_What to produce:_ Report the lines of the data below that contain the string "Task".

_Information supplied:_
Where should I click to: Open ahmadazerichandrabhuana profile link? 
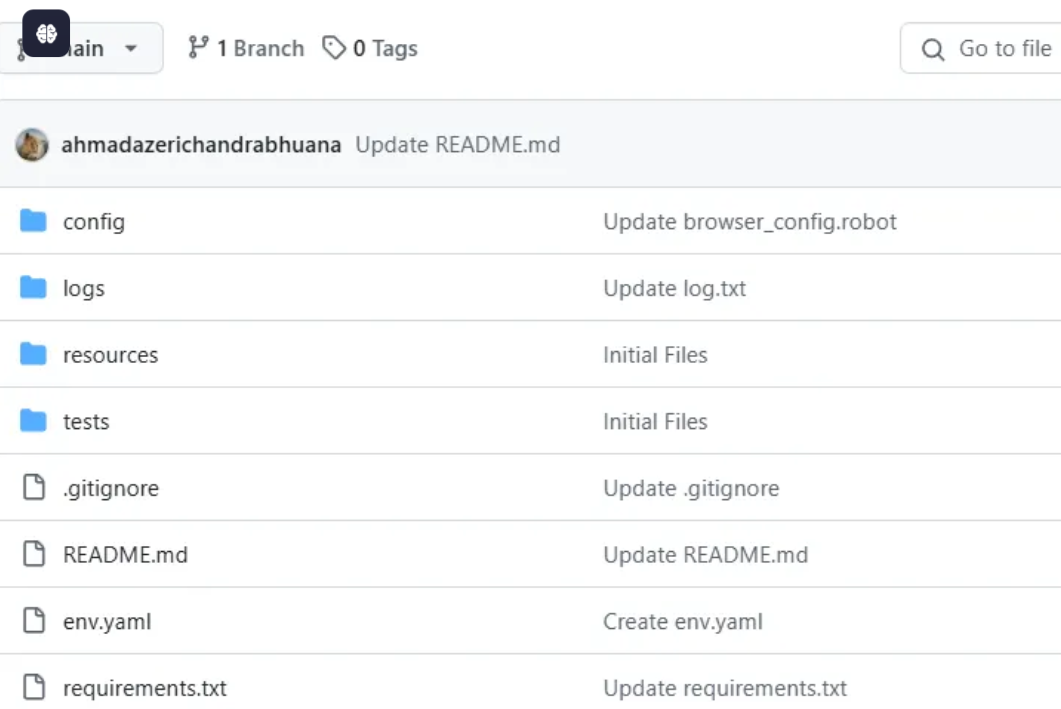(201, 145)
...
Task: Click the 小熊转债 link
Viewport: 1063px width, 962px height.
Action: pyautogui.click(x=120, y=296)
...
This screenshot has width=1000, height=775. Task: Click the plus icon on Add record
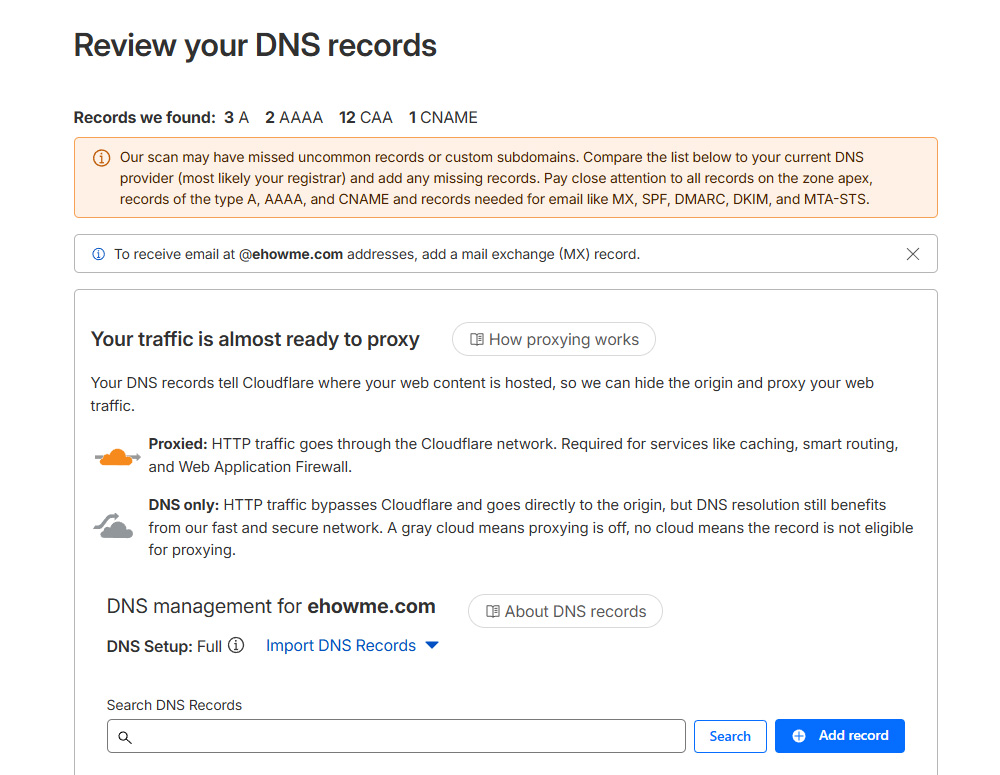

_Response below:_
Task: Click the 小熊转债 link
This screenshot has width=1000, height=775. Task: Click the plus icon on Add record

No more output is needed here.